• 短い課題 A
記録のうち、「Click SensorInputTest on」を含む行から始め、「Action: click(861, 489)」を含む行で終わる部分を、手を加えずに書き出してください。最初の行と最後の行も含めます。

• 本文抜粋
----------
1. はじめに:このカードの正体
このページで紹介されている「ENEOSカード(NICOS)」は、クレジットカード大手の三菱UFJニコスが発行主体となっているカードです。
ENEOSのガソリンスタンドでお得になるカードには大きく分けて2つの系統があります。
- トヨタファイナンス発行系:ENEOSカード C・P・S(現在の主流)
- 三菱UFJニコス発行系:ENEOSカード(NICOS)(今回のページ)
この2つは名前が似ていますが、中身は別物です。ただし、「ガソリン代が最大7円/L引きになる」というメインの特典内容は、トヨタファイナンス系の「ENEOSカード C」とほぼ同じ仕様になっています。
つまりこのカードは、「ENEOSでの給油をメインにし、使えば使うほど安くなるキャッシュバック型カード」と言えます。
2. 最大のメリット:キャッシュバックシステム
このカードを持つ最大の理由は、ガソリン・軽油代の節約です。このページでは「キャッシュバック」という言葉で表現されていますが、具体的には「カードの月間利用額に応じて、翌月の給油単価が値引きされる」という仕組みです。
----------
• 語や要素の位置を特定した記録
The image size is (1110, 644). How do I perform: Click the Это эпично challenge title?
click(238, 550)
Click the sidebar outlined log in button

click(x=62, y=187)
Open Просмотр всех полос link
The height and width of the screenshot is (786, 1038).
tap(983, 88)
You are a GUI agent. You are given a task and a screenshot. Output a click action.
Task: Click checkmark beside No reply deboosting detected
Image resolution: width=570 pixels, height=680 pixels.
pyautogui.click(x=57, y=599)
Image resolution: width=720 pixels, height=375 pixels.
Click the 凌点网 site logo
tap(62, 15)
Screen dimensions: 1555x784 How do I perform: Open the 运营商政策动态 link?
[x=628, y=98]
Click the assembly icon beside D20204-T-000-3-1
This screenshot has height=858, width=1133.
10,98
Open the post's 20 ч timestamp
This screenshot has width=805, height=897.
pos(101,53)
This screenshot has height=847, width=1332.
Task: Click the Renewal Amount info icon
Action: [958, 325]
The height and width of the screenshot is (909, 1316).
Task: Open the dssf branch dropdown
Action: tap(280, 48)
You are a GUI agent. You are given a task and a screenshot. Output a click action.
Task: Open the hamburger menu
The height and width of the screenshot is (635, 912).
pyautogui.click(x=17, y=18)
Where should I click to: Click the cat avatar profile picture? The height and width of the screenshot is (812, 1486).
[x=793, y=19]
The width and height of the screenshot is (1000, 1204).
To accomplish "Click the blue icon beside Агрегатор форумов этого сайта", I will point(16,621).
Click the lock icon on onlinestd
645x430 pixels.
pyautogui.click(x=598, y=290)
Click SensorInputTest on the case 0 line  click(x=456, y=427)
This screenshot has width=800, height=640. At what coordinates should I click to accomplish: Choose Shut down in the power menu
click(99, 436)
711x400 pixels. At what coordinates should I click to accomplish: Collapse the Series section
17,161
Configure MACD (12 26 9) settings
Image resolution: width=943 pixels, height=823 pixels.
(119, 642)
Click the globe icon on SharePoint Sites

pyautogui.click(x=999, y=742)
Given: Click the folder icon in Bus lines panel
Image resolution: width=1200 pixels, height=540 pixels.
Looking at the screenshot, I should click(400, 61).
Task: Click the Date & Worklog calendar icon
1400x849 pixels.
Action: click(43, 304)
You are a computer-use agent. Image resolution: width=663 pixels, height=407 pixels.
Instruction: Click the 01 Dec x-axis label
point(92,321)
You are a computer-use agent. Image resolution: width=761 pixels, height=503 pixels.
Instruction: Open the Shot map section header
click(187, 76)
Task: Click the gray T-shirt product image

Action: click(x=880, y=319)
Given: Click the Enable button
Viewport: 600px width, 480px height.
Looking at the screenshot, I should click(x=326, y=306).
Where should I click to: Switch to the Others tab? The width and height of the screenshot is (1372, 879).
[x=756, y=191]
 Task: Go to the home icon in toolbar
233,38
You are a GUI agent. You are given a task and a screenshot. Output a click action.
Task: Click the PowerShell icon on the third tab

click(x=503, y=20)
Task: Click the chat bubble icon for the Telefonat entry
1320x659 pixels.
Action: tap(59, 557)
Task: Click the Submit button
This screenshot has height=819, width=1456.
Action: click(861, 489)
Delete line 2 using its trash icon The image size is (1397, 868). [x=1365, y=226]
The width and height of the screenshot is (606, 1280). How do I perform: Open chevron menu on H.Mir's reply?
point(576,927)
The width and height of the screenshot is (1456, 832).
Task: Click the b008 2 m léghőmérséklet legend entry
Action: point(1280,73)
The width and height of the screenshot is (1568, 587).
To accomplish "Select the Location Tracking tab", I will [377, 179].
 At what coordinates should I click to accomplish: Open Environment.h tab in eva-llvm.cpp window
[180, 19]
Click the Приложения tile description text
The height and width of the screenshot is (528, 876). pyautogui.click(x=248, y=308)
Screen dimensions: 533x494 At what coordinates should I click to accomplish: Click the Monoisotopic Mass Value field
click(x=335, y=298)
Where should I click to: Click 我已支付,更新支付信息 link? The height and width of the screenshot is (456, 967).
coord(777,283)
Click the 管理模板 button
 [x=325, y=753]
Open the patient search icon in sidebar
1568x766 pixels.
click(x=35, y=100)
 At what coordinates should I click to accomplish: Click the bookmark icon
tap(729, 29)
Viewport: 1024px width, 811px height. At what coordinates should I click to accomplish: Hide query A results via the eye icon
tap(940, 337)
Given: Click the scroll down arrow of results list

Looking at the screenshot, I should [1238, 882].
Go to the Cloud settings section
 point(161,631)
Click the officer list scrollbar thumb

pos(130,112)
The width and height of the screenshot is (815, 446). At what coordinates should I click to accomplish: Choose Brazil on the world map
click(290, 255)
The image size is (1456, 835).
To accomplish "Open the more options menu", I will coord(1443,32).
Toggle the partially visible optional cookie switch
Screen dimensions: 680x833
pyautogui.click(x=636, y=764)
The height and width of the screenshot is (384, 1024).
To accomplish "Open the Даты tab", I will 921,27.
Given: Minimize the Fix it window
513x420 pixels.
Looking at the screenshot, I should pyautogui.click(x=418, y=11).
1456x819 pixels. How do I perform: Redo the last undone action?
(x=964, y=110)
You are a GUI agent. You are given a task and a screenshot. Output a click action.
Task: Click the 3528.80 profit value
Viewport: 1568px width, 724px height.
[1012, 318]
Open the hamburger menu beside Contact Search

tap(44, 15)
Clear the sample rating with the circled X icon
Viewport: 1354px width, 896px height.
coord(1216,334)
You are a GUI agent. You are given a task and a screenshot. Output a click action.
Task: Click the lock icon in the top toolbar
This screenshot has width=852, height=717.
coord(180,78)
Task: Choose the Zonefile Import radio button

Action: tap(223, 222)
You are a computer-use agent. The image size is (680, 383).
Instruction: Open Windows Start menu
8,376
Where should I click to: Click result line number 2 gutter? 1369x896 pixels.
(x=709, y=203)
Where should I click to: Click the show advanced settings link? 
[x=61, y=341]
----------
• 短い課題 B
本文抜粋のうち、「1. はじめに:このカードの正体」という語句から始め、「- 三菱UFJニコス発行系:ENEOSカード(NICOS)(今回のページ)」という語句で終わる部分を、そのまま出力してください。

• 正しい出力 A
Click SensorInputTest on the case 0 line  click(x=456, y=427)
This screenshot has width=800, height=640. At what coordinates should I click to accomplish: Choose Shut down in the power menu
click(99, 436)
711x400 pixels. At what coordinates should I click to accomplish: Collapse the Series section
17,161
Configure MACD (12 26 9) settings
Image resolution: width=943 pixels, height=823 pixels.
(119, 642)
Click the globe icon on SharePoint Sites

pyautogui.click(x=999, y=742)
Given: Click the folder icon in Bus lines panel
Image resolution: width=1200 pixels, height=540 pixels.
Looking at the screenshot, I should click(400, 61).
Task: Click the Date & Worklog calendar icon
1400x849 pixels.
Action: click(43, 304)
You are a computer-use agent. Image resolution: width=663 pixels, height=407 pixels.
Instruction: Click the 01 Dec x-axis label
point(92,321)
You are a computer-use agent. Image resolution: width=761 pixels, height=503 pixels.
Instruction: Open the Shot map section header
click(187, 76)
Task: Click the gray T-shirt product image

Action: click(x=880, y=319)
Given: Click the Enable button
Viewport: 600px width, 480px height.
Looking at the screenshot, I should click(x=326, y=306).
Where should I click to: Switch to the Others tab? The width and height of the screenshot is (1372, 879).
[x=756, y=191]
 Task: Go to the home icon in toolbar
233,38
You are a GUI agent. You are given a task and a screenshot. Output a click action.
Task: Click the PowerShell icon on the third tab

click(x=503, y=20)
Task: Click the chat bubble icon for the Telefonat entry
1320x659 pixels.
Action: tap(59, 557)
Task: Click the Submit button
This screenshot has height=819, width=1456.
Action: click(861, 489)

• 正しい出力 B
1. はじめに:このカードの正体
このページで紹介されている「ENEOSカード(NICOS)」は、クレジットカード大手の三菱UFJニコスが発行主体となっているカードです。
ENEOSのガソリンスタンドでお得になるカードには大きく分けて2つの系統があります。
- トヨタファイナンス発行系:ENEOSカード C・P・S(現在の主流)
- 三菱UFJニコス発行系:ENEOSカード(NICOS)(今回のページ)